Assessment of the Spread of Certain Pathogens Among Laboratory Rodents at Universities and Academic Institutes of Almaty, Kazakhstan
Research Article
Assessment of the Spread of Certain Pathogens Among Laboratory Rodents at Universities and Academic Institutes of Almaty, Kazakhstan
Rinat Islamov*, Dinara Turegeldieva, Altyn Rysbekova, Kuralay Sarmantayeva, Victor Semenuyk
National Scientific Center of Especially Dangerous Infections named after M. Aikimbayev, 14 Zhahanger St., 050054, Almaty, Kazakhstan
Abstract | The health of laboratory animals is one of the key components of ensuring the quality of research results. Microbiological status uncertainty creates risks not only for scientific research, but can also pose a danger to the researchers themselves. In this paper we present the results of the assessment of microbiological quality of laboratory animals from some universities and academic institutes in Almaty city, Kazakhstan. This is the first time that such work, involving several institutes, has been carried out. To do this, several pathogenic bacteria and viruses from the Federation of European Laboratory Animal Science Associations (FELASA) were selected. The main methods of testing biological samples from laboratory mice and rats were realtime polymerase chain reaction and enzyme-linked immunosorbent assay. A high prevalence of some pathogens among conventional laboratory animals used by some academic institutes and universities of Almaty has been shown. Rodentibacter pneumotropicus has been detected in the SPF animals, while no other pathogens from the FELASA list have been detected. The obtained results show the importance of not only regular health monitoring, but also the need to improve the quality of care and well-being of laboratory animals in some facilities of the Almaty city.
Keywords | Health monitoring, Mice, Rats, Rodent pathogens, Specific-pathogen free
Received | May 18 2022; Accepted | September 01, 2022; Published | January 10, 2023
*Correspondence | Rinat Islamov, National Scientific Center of Especially Dangerous Infections named after M. Aikimbayev, 14 Zhahanger St., 050054, Almaty, Kazakhstan; Email: renatislamov@gmail.com
Citation | Islamov R, Turegeldieva D, Rysbekova A, Sarmantayeva K, Semenuyk V (2023). Assessment of the spread of certain pathogens among laboratory rodents at universities and academic institutes of almaty, Kazakhstan. J. Anim. Health Prod. 11(1): 1-6.
DOI | http://dx.doi.org/10.17582/journal.jahp/2023/11.1.1.6
ISSN | 2308-2801
Copyright: 2023 by the authors.
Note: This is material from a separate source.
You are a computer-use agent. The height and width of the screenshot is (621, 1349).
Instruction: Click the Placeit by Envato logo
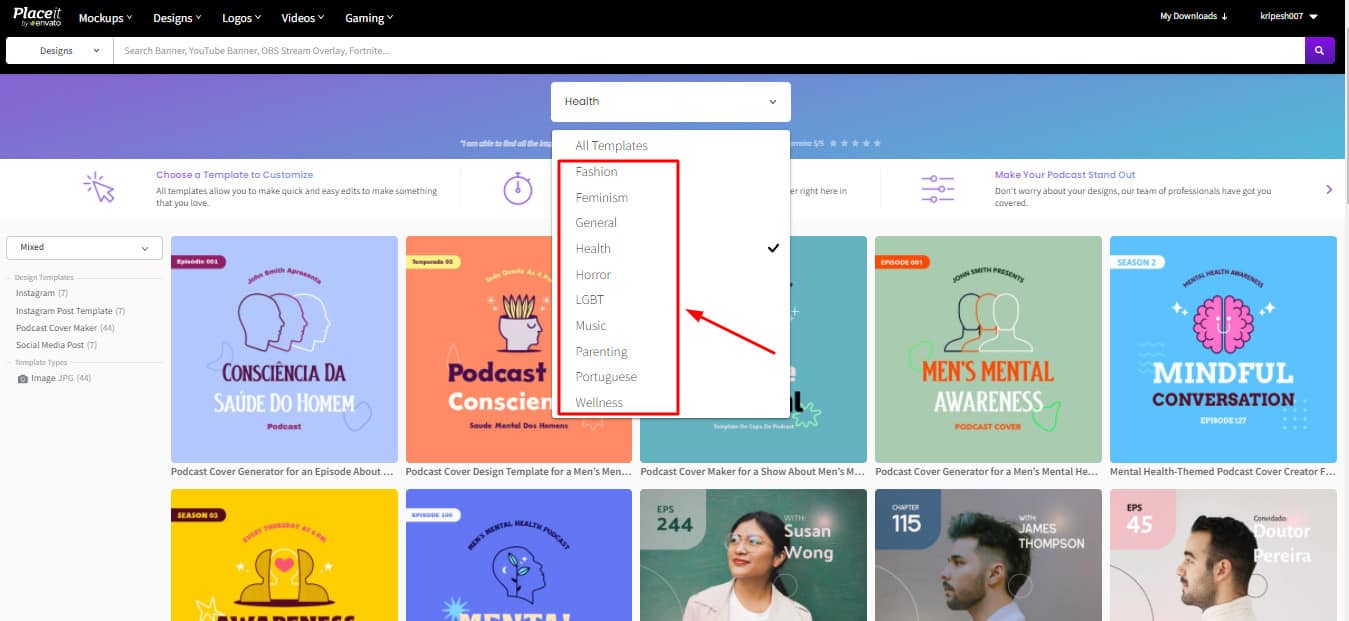(x=37, y=17)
Licensee ResearchersLinks Ltd, England, UK.
This article is an open access article distributed under the terms and conditions of the Creative Commons Attribution (CC BY) license (https://creativecommons.org/licenses/by/4.0/).
Introduction
Among laboratory animals, mice and rats are the most common species used in scientific research. However, it is difficult to estimate the number of their use and the level of well-being in some countries (Kim et al., 2017; Rydell-Törmänen and Johnson, 2019; Carbone, 2021). Their anatomy, physiology, behavior, health, biological needs etc. are well studied (Frohlich, 2020). It should also be noted that the care conditions and the quality of the used laboratory animals affect the research results. For example, enriching the habitat and ensuring the natural behavior of rodents improves the research results (Bayne and Würbel, 2014; Cait et al., 2022). Another factor ensuring the research quality is preservation of the laboratory animal health (Fahey and Olekszak, 2015). For that purpose, recommendations for monitoring the laboratory animal health have been developed by the Federation of European Laboratory Animal Science Associations (FELASA) (FELASA et al., 2014). Studies of the quality and prevalence of infections among laboratory animals are regularly conducted and reports are published in different countries (Seok et al., 2005; Manjunath et al., 2015; Rodrigues et al., 2017). For example, it is noted that the quality of laboratory animals from manufacturers is higher than from academic institutes (Pritchett-Corning et al., 2014). There are different methods of testing for pathogens, depending on the type of pathogen, the prevalence among the animal colony, the sensitivity, type and quality of the tested samples (Henderson et al., 2013; Compton, 2020). Therefore, the goal of this research was to study the spread of some pathogens among laboratory mice and rats from universities, academic institutes and one SPF animal manufacturer in Almaty. The National Scientific Center of Especially Dangerous Infections (NSCEDI) was reconstructed under the ISTC and EU project in 2014. SPF animals were received from Envigo+ (Netherlands) in the same year. One of the conditions was saving animals’ lives after sampling. For this research it was acceptable to use realtime polymerase chain reaction (rt-PCR) for testing of samples of feces and mouth swabs (Henderson et al., 2013). In addition, blood sera of mice and rats for antibodies to viruses was examined by using the ELISA method as part of the annual health monitoring in NSCEDI (Manjunath et al., 2015).
Materials and methods
Ethical Statement
The study protocol was reviewed and approved at the IACUC meeting of the National Scientific Center of Especially Dangerous Infections (No. 86/2 dated March 17, 2020).
Sample collection
Samples of feces and mouth swabs were obtained from adult mice (n = 10) and rats (n = 10) aged 2.5-3 months from the vivaria of three universities, two academic institutes and from one SPF animal manufacturer (NSCEDI). Samples were delivered and tested on the same day. The animals were not killed and remained in the facility.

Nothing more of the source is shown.